The reason for these types of questions and information is that you are trying to establish a baseline or normalized profile of your environment. This is your understanding of what a system/application/database looks like in a “normal” day to day situation. And what abilities they have in relation to the whole network. This information will also help in cutting down the scanning by having “focused scans” instead of “spam scans” (scan everything).

This must be treated as living; meaning that you have to care and feed it. This is the backbone of your program, without it you’re a jellyfish floating in the www ocean.

Step 2: Choosing Your Vulnerability Management Tools/Service 

The right way to choose a tool or service to help identify vulnerabilities is not to rely on just one tool or a service that uses one tool. You could go with an enterprise edition VM scanning tool and have an open source VM scanner in your back pocket.

Sometimes, even the best of us have bad days, and we might miss something. It is a good idea to have a second person check from time to time to make sure we are seeing things correctly. In the military we call it the “Two Man Integrity Check.” While I wouldn’t go rescanning everything, I would take a small sample size. If what you have can cost millions in damages, then it's worth going the extra mile.

Managing those vulnerabilities in a consistent manner with a manageable workflow is another matter entirely. For that, you really do want a single, unified tool that can integrate all vulnerabilities from all sources.
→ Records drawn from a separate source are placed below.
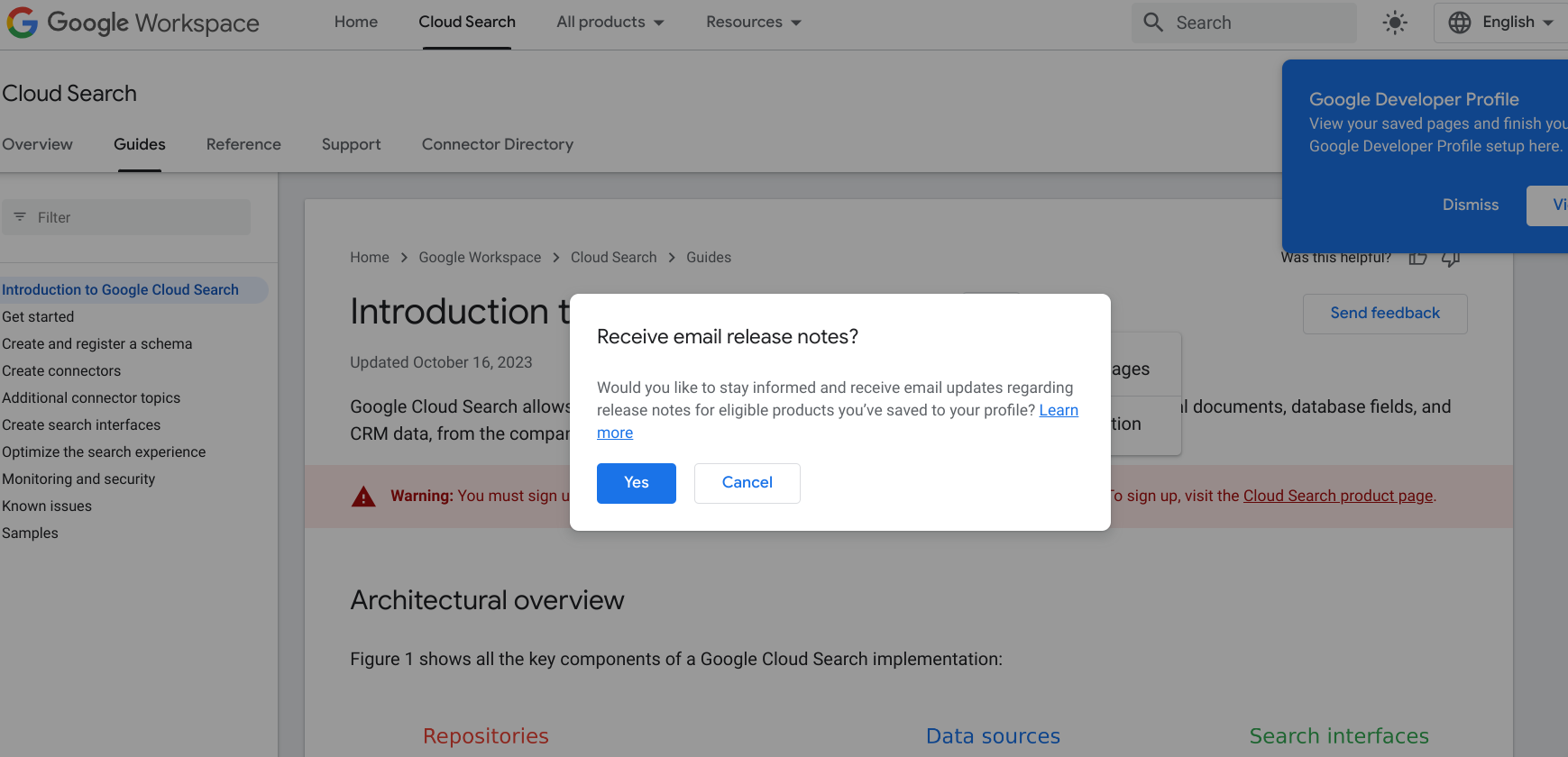Screen dimensions: 1568x757
Task: Open Known issues in the sidebar
Action: (x=47, y=506)
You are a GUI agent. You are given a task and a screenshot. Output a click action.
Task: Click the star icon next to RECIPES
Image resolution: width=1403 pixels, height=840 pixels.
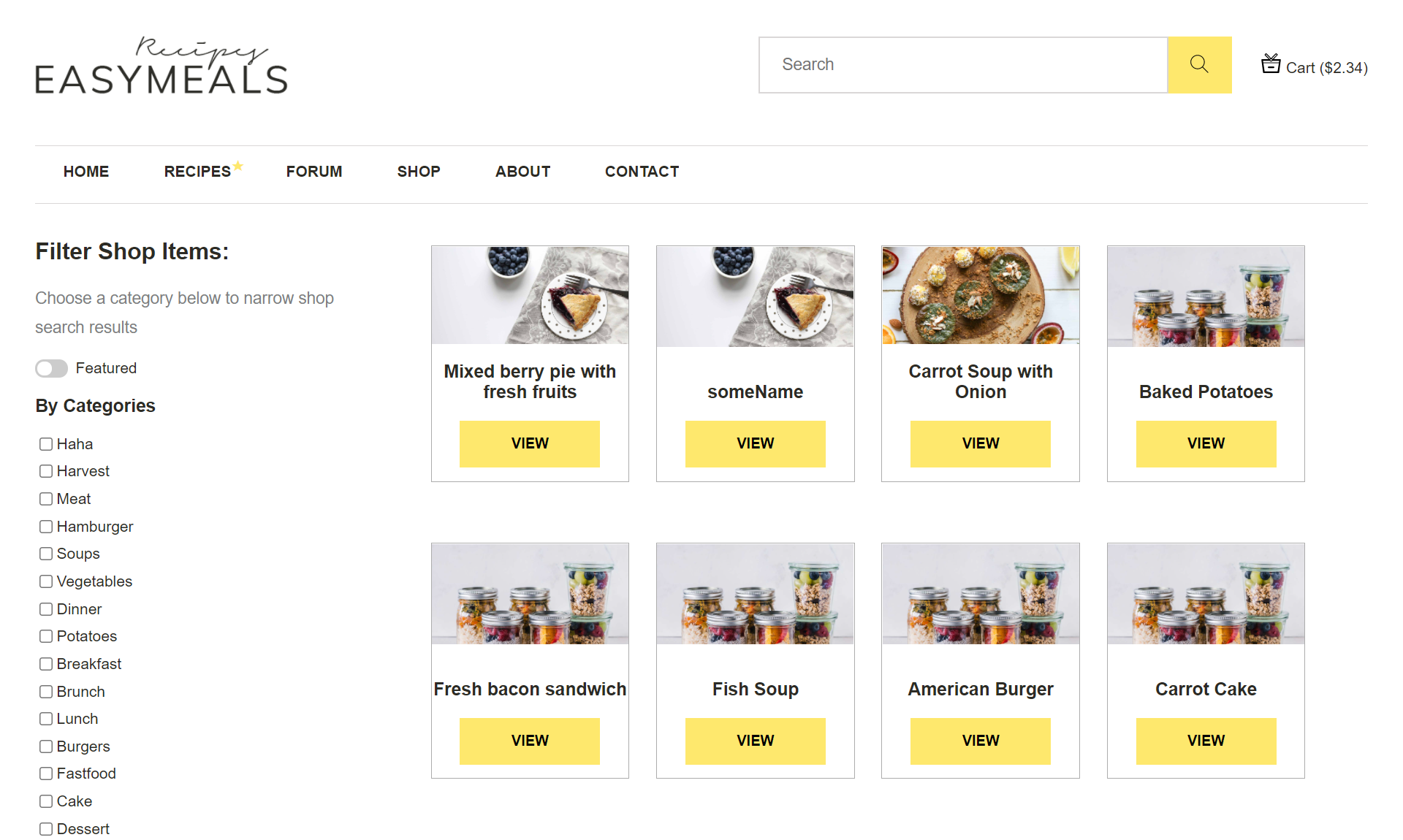click(x=238, y=165)
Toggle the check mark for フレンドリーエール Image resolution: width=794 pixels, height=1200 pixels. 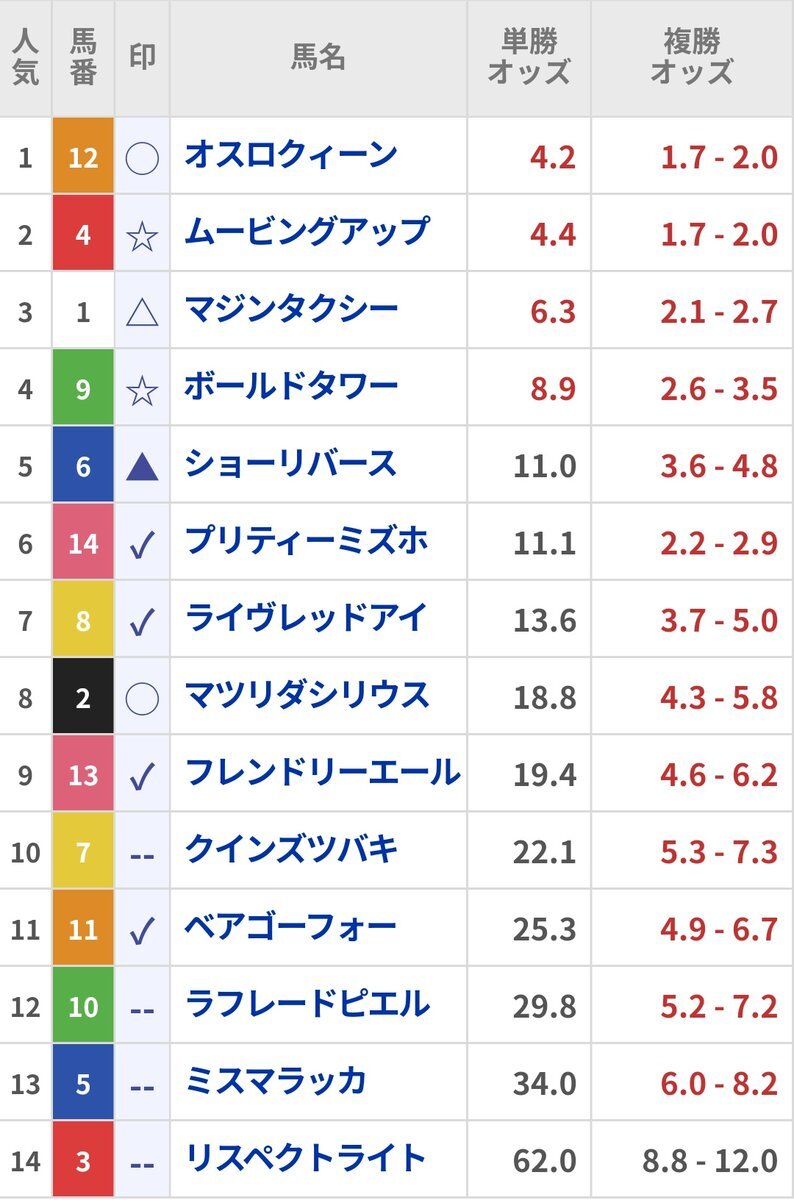click(142, 776)
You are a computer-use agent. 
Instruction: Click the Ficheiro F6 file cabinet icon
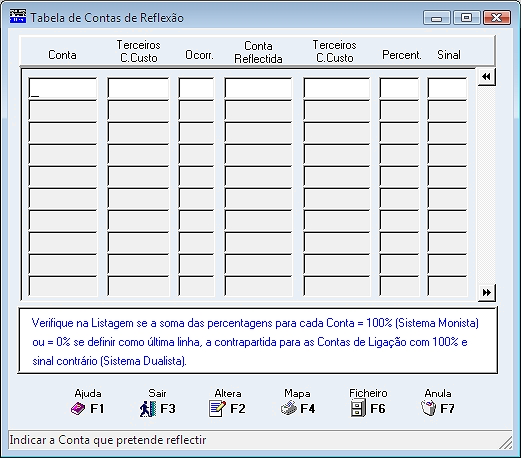point(358,409)
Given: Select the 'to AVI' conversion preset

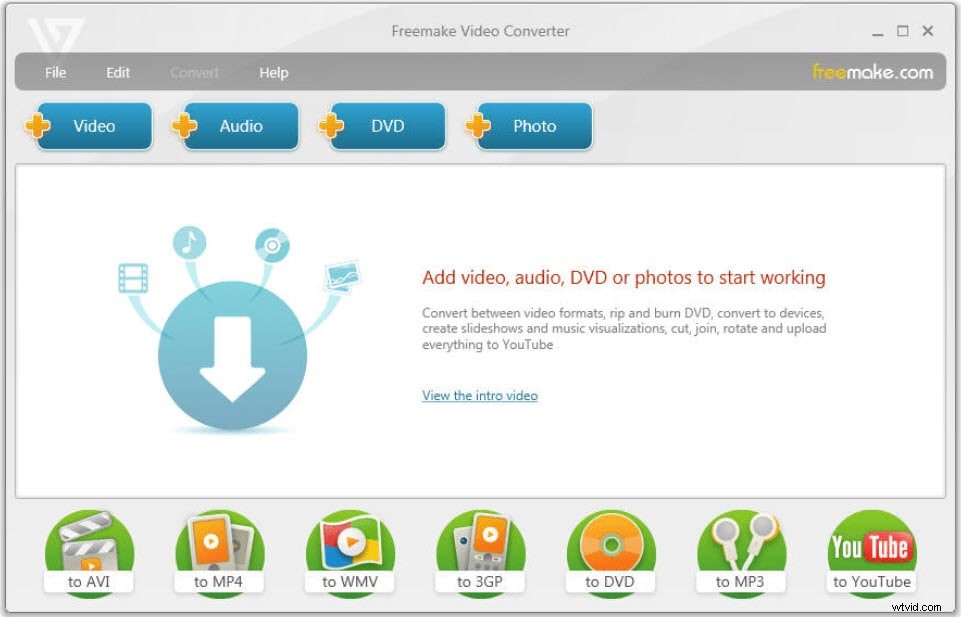Looking at the screenshot, I should (89, 550).
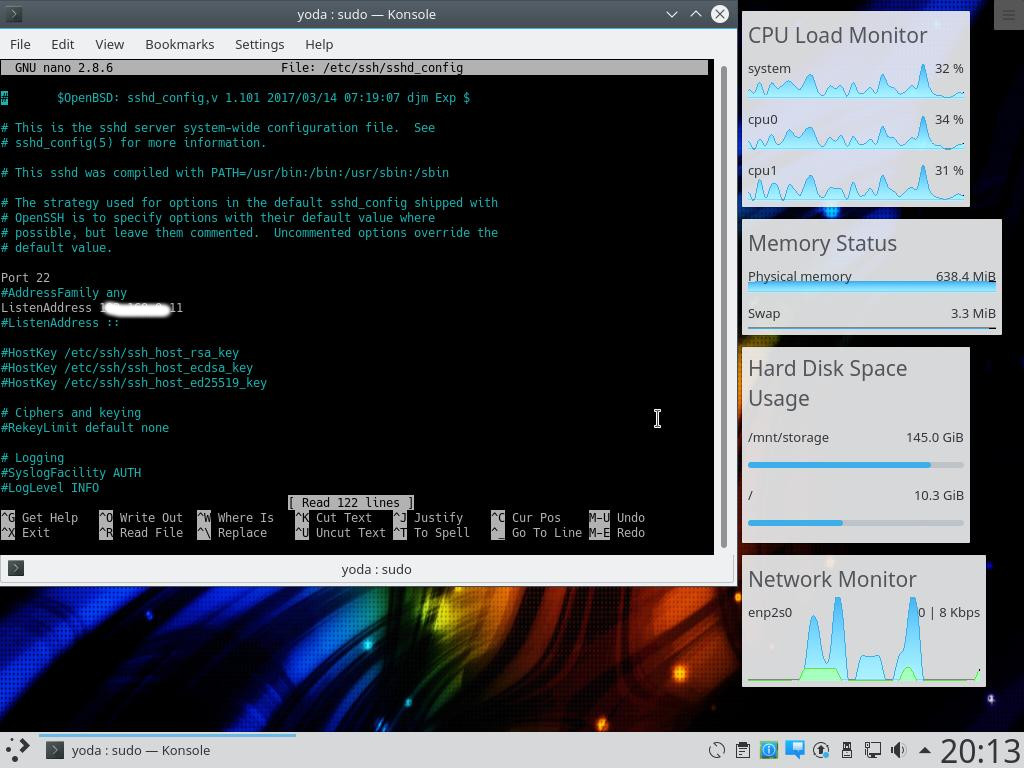The height and width of the screenshot is (768, 1024).
Task: Click the Konsole terminal icon in title bar
Action: (15, 14)
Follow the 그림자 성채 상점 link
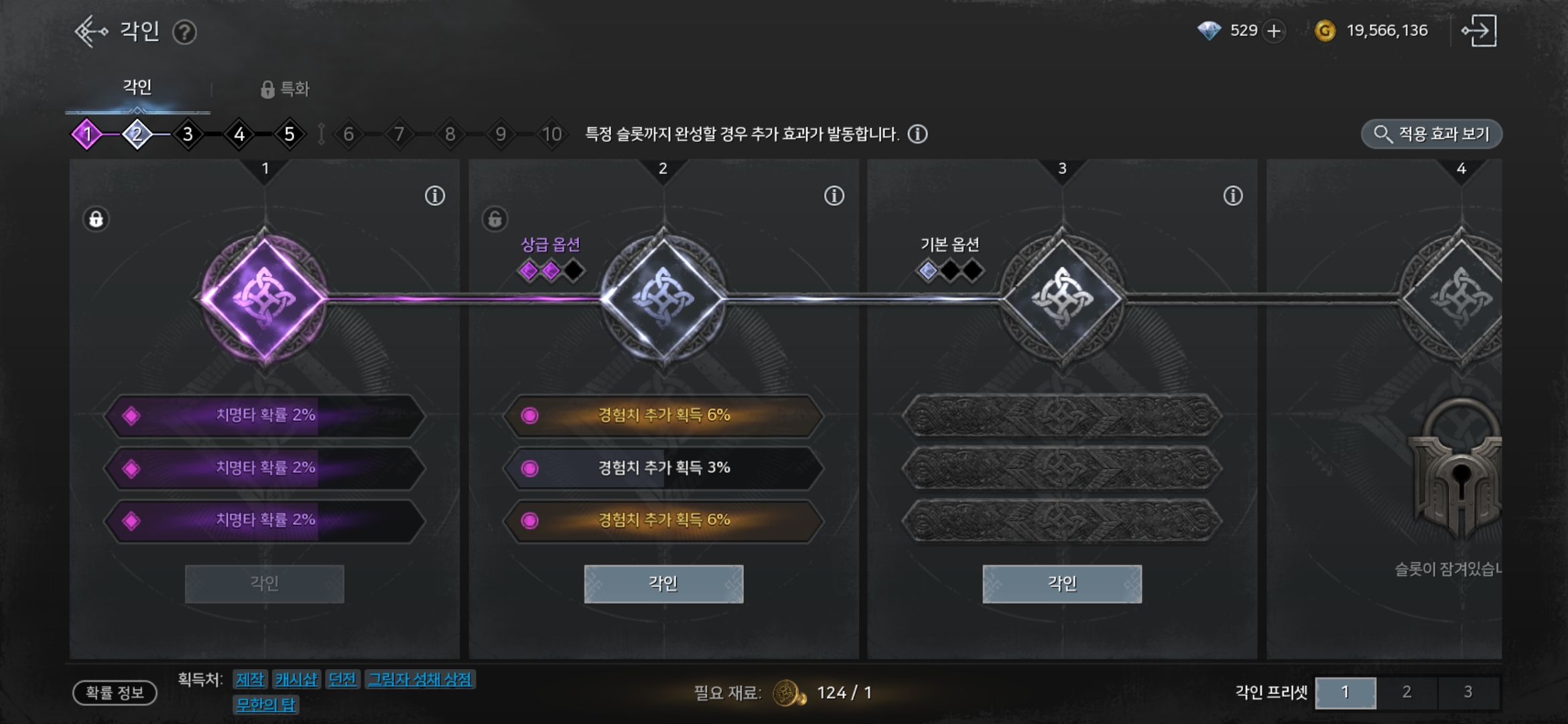 pos(420,680)
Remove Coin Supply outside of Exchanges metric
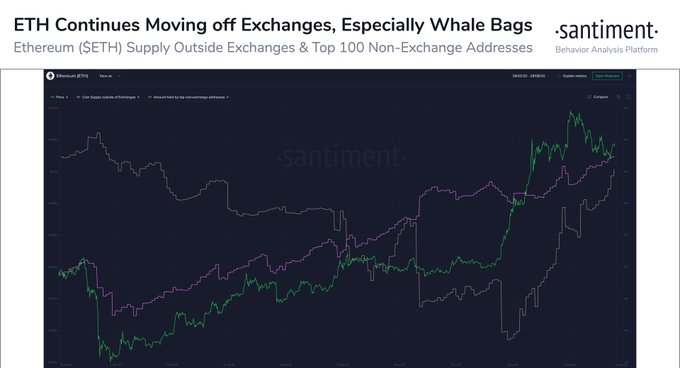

Step 3: Embracing the VM Scanning Life

The right way to embrace the VM scanning life is to incorporate/integrate the process early. I recommend breaking up the environment into segments/sections and start there. The overall process is relatively simple: scan, remediate, scan, verify. Ensure you have a strong tracking method of this process. This is very important. Anything that cannot be remediated needs to be flagged and have some type of control in place as an alternate solution, until a proper patch is developed. This is where solid workflow in a unified vulnerability management tool is indispensable.

Instituting a change freeze while you begin your scanning program is often underlooked. It presents lots of problems later on while trying to conduct vulnerability trends. This is why you get the best results if you start with the baseline and work from there. Go through your developed processes on identifying, tracking, remediating and verifying vulnerabilities. Ask for input and shore up the areas that might need it. The more the program is “team developed” the better.

You should expect to have a lot of questions. My best advice is for you to rely on the experts to tell you more about where you are. They will, most likely, be the same experts who will have a workaround solution for those “just in case” moments.

After you formalize the program, you can then implement more frequent scans. These scans can be more focused on the applications they are scanning, which will save you time and bandwidth. For any new systems coming online, you should add them through the same process, starting with putting the baseline/profile through a scan. Then put it through a 90 day probation period, where it may become scanned. After its probation period, I would then add it into the regular scanning pool environment.

Those are the three steps it takes to mastering or controlling vulnerabilities the right way. It takes a complete group and team effort to make an intrusive program such as this work. If you do it successfully and continue forward, it can help you in other areas such as assessing risk or determining incident response measures.

I know this blog has been one of my longer ones, so thanks for riding along. This was a fun blog for me. I recalled the lessons I learned while serving as an Information Assurance Manager in Bosnia. With team effort, we made our VM program successful.